Mr Volpe said it had been "established" that illegal immigrants were aboard, something confirmed by several of the rescued passengers.

The search is expected to concentrate on trucks parked in the car deck where the fire started.

Italy, which is struggling with a record wave of migrants making the dangerous journey across the Mediterranean, faced yet more drama on Wednesday after the navy stopped a first crewless "ghost" ship with hundreds of migrants on board.

In that case, the Blue Sky M freighter carried nearly 770 migrants drifting towards the rocks off Italy's south-eastern shore.

The ship was on autopilot, after having been abandoned by the people smugglers, who had sailed in from Turkey via Greek waters.

The Moldovan-registered Blue Sky M got to within 8km - or 45 minutes' sailing time - of running aground before six navy officers were lowered on to the ship by helicopter, and succeeded in bringing it under control.

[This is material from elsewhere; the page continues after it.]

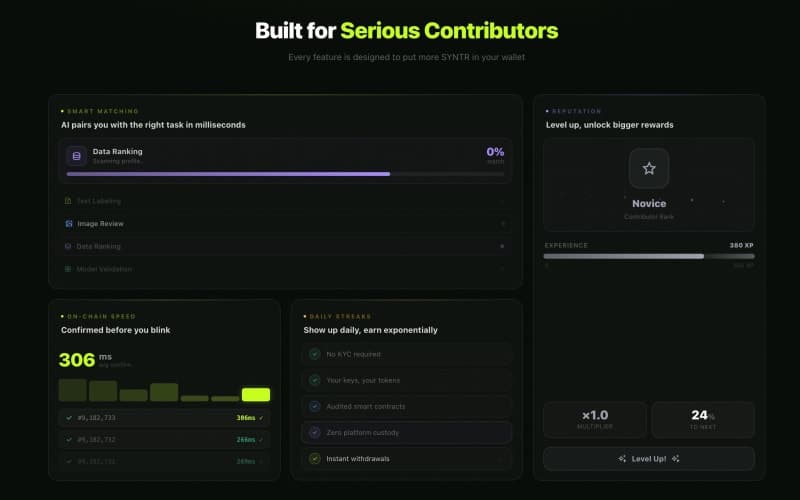Click the sparkle icon left of Level Up
Viewport: 800px width, 500px height.
(x=622, y=459)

The vessel's passengers included some 60 children and two pregnant women, one of whom gave birth on board as the boat neared catastrophe, according to the Italian Red Cross.

Many of the migrants on the ship were treated for hypothermia or injuries, including broken limbs.

More than 170,000 people have been rescued at sea by Italy in the last 14 months, and hundreds, possibly thousands, have perished trying to make the crossing.

The migrants are almost invariably under the control of ruthless traffickers who earn thousands of dollars for every person they put to sea from Libya and other departure points in North Africa.

Increasingly, the traffickers appear to be abandoning their boats - and human cargo - once at sea for Europe, with more now using bigger vessels than the converted fishing boats and other craft they previously favoured.

The International Organisation for Migration estimated on Friday in Geneva that people smugglers grossed over US$1 million (S$1.3 million) on just one of the two abandoned ships rescued off Italy alone.